Data to examine

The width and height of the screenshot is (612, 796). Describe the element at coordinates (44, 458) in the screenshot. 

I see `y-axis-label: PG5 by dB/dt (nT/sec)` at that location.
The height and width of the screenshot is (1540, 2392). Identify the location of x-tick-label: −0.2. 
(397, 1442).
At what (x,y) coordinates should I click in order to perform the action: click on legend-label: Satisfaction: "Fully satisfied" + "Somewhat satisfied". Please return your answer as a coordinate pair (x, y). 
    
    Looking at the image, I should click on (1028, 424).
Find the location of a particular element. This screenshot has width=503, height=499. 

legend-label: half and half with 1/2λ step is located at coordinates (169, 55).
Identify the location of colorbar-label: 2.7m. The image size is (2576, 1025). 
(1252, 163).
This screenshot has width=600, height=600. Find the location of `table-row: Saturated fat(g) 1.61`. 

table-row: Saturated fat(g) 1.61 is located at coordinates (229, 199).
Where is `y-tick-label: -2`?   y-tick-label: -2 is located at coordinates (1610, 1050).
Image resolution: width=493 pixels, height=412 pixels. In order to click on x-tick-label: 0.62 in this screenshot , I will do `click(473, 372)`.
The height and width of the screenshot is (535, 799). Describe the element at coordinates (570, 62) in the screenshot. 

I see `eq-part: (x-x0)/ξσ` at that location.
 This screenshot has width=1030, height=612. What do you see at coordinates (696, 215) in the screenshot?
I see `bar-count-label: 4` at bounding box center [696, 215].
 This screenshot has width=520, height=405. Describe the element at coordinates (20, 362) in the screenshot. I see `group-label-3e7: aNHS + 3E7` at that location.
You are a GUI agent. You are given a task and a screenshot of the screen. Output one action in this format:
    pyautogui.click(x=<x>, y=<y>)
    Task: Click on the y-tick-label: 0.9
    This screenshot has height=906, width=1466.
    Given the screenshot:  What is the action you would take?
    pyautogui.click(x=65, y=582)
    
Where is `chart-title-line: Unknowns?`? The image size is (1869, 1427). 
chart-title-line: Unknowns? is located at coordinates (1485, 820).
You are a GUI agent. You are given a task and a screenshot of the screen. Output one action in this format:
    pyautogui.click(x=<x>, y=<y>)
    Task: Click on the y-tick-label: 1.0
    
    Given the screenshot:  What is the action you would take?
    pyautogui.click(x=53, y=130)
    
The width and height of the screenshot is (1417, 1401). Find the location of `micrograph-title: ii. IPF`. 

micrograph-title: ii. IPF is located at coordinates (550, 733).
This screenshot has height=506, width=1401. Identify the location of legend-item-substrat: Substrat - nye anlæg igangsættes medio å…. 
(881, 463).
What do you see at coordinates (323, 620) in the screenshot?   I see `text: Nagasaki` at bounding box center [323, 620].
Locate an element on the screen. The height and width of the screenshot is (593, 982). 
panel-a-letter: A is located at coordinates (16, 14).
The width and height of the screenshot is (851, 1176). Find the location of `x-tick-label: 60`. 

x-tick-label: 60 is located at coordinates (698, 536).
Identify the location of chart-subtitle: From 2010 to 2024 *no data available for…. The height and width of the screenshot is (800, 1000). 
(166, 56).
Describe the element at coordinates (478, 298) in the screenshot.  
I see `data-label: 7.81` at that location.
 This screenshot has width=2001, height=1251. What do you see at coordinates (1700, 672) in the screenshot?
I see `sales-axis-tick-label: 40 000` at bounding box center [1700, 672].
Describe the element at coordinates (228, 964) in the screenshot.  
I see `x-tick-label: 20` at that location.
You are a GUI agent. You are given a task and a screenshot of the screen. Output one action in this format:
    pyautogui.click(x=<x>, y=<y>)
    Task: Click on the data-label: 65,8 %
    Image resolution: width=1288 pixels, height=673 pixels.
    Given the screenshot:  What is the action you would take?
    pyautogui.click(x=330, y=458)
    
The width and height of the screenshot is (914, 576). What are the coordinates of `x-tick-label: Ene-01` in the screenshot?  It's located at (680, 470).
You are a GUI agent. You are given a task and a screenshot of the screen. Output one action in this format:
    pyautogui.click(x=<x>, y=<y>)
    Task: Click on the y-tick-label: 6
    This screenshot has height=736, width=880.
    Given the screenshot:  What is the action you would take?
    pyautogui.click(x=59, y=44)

Task objective
Copy out all of the items above line for line, with no changes.

Expected answer
The width and height of the screenshot is (612, 796). Describe the element at coordinates (44, 458) in the screenshot. 

I see `y-axis-label: PG5 by dB/dt (nT/sec)` at that location.
The height and width of the screenshot is (1540, 2392). Identify the location of x-tick-label: −0.2. 
(397, 1442).
At what (x,y) coordinates should I click in order to perform the action: click on legend-label: Satisfaction: "Fully satisfied" + "Somewhat satisfied". Please return your answer as a coordinate pair (x, y). 
    
    Looking at the image, I should click on (1028, 424).
Find the location of a particular element. This screenshot has width=503, height=499. 

legend-label: half and half with 1/2λ step is located at coordinates (169, 55).
Identify the location of colorbar-label: 2.7m. The image size is (2576, 1025). 
(1252, 163).
This screenshot has width=600, height=600. Find the location of `table-row: Saturated fat(g) 1.61`. 

table-row: Saturated fat(g) 1.61 is located at coordinates (229, 199).
Where is `y-tick-label: -2`?   y-tick-label: -2 is located at coordinates (1610, 1050).
Image resolution: width=493 pixels, height=412 pixels. In order to click on x-tick-label: 0.62 in this screenshot , I will do `click(473, 372)`.
The height and width of the screenshot is (535, 799). Describe the element at coordinates (570, 62) in the screenshot. 

I see `eq-part: (x-x0)/ξσ` at that location.
 This screenshot has width=1030, height=612. What do you see at coordinates (696, 215) in the screenshot?
I see `bar-count-label: 4` at bounding box center [696, 215].
 This screenshot has width=520, height=405. Describe the element at coordinates (20, 362) in the screenshot. I see `group-label-3e7: aNHS + 3E7` at that location.
You are a GUI agent. You are given a task and a screenshot of the screen. Output one action in this format:
    pyautogui.click(x=<x>, y=<y>)
    Task: Click on the y-tick-label: 0.9
    This screenshot has height=906, width=1466.
    Given the screenshot:  What is the action you would take?
    pyautogui.click(x=65, y=582)
    
Where is `chart-title-line: Unknowns?`? The image size is (1869, 1427). 
chart-title-line: Unknowns? is located at coordinates (1485, 820).
You are a GUI agent. You are given a task and a screenshot of the screen. Output one action in this format:
    pyautogui.click(x=<x>, y=<y>)
    Task: Click on the y-tick-label: 1.0
    
    Given the screenshot:  What is the action you would take?
    pyautogui.click(x=53, y=130)
    
The width and height of the screenshot is (1417, 1401). Find the location of `micrograph-title: ii. IPF`. 

micrograph-title: ii. IPF is located at coordinates (550, 733).
This screenshot has height=506, width=1401. Identify the location of legend-item-substrat: Substrat - nye anlæg igangsættes medio å…. 
(881, 463).
What do you see at coordinates (323, 620) in the screenshot?   I see `text: Nagasaki` at bounding box center [323, 620].
Locate an element on the screen. The height and width of the screenshot is (593, 982). 
panel-a-letter: A is located at coordinates (16, 14).
The width and height of the screenshot is (851, 1176). Find the location of `x-tick-label: 60`. 

x-tick-label: 60 is located at coordinates (698, 536).
Identify the location of chart-subtitle: From 2010 to 2024 *no data available for…. The height and width of the screenshot is (800, 1000). 
(166, 56).
Describe the element at coordinates (478, 298) in the screenshot.  
I see `data-label: 7.81` at that location.
 This screenshot has width=2001, height=1251. What do you see at coordinates (1700, 672) in the screenshot?
I see `sales-axis-tick-label: 40 000` at bounding box center [1700, 672].
Describe the element at coordinates (228, 964) in the screenshot.  
I see `x-tick-label: 20` at that location.
You are a GUI agent. You are given a task and a screenshot of the screen. Output one action in this format:
    pyautogui.click(x=<x>, y=<y>)
    Task: Click on the data-label: 65,8 %
    Image resolution: width=1288 pixels, height=673 pixels.
    Given the screenshot:  What is the action you would take?
    pyautogui.click(x=330, y=458)
    
The width and height of the screenshot is (914, 576). What are the coordinates of `x-tick-label: Ene-01` in the screenshot?  It's located at (680, 470).
You are a GUI agent. You are given a task and a screenshot of the screen. Output one action in this format:
    pyautogui.click(x=<x>, y=<y>)
    Task: Click on the y-tick-label: 6
    This screenshot has height=736, width=880.
    Given the screenshot:  What is the action you would take?
    pyautogui.click(x=59, y=44)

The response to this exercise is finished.